What to work on
Which of the lines below include "computer"? Each one should be copied out.

═══

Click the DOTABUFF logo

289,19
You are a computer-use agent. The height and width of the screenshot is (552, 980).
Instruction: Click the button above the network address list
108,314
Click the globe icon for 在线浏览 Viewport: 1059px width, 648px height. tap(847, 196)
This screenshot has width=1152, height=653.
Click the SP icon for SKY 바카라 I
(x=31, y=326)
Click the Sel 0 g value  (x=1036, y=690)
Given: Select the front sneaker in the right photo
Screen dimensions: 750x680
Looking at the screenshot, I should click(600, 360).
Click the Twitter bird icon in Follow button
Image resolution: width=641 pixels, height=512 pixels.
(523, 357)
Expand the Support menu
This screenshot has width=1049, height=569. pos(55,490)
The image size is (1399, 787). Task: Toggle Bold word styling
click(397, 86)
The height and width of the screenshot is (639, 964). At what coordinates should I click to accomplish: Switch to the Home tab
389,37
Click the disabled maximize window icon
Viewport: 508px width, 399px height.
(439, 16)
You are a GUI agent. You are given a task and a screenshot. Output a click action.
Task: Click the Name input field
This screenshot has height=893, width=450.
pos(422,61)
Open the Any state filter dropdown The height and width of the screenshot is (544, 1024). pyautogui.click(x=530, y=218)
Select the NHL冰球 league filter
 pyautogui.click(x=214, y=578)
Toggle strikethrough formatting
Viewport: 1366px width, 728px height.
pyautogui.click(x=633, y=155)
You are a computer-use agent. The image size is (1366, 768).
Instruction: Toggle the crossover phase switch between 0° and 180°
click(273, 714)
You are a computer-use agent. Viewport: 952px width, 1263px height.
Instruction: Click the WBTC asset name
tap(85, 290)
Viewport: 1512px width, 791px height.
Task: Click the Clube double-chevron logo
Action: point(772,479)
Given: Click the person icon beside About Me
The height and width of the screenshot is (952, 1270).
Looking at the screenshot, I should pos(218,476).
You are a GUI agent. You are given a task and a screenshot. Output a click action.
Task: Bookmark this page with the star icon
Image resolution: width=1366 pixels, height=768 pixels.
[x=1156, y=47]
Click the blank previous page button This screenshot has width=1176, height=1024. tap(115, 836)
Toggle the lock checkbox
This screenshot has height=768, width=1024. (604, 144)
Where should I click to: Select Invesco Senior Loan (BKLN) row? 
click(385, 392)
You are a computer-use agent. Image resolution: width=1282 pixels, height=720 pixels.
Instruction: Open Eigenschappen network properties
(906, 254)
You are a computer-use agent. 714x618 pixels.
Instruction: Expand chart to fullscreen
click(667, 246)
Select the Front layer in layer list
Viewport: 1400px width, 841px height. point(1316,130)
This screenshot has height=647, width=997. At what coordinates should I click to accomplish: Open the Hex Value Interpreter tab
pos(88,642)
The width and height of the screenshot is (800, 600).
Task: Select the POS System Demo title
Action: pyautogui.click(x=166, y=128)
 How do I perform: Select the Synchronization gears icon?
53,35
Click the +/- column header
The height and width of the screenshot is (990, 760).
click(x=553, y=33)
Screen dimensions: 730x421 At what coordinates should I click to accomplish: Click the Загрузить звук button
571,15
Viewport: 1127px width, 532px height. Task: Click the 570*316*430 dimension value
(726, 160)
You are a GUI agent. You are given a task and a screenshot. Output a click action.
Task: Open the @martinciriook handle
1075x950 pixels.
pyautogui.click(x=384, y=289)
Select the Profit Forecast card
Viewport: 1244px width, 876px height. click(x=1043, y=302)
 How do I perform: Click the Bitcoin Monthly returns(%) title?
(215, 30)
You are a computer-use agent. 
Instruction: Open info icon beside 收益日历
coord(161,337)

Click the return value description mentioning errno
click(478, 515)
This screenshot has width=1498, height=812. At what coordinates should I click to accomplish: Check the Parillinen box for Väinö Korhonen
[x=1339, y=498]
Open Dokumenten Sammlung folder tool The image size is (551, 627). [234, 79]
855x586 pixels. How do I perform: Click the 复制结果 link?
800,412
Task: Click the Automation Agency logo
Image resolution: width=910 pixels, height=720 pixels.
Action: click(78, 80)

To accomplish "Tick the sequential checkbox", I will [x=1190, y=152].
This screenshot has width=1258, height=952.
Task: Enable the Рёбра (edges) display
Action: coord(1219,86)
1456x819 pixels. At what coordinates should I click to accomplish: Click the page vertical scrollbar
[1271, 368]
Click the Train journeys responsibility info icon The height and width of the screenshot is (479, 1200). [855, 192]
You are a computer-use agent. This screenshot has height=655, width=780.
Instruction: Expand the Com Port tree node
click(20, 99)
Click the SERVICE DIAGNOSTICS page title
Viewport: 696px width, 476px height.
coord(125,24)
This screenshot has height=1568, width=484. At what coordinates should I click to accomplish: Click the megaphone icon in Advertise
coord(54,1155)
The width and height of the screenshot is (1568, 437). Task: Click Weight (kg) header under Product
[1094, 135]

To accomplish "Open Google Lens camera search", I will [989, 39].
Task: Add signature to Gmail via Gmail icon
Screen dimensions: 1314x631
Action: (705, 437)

═══

Result
You are a computer-use agent. The height and width of the screenshot is (552, 980).
You are a computer-use agent. The image size is (1366, 768).
You are a computer-use agent. Viewport: 952px width, 1263px height.
You are a computer-use agent. Image resolution: width=1282 pixels, height=720 pixels.
You are a computer-use agent. 714x618 pixels.
You are a computer-use agent. 
You are a computer-use agent. This screenshot has height=655, width=780.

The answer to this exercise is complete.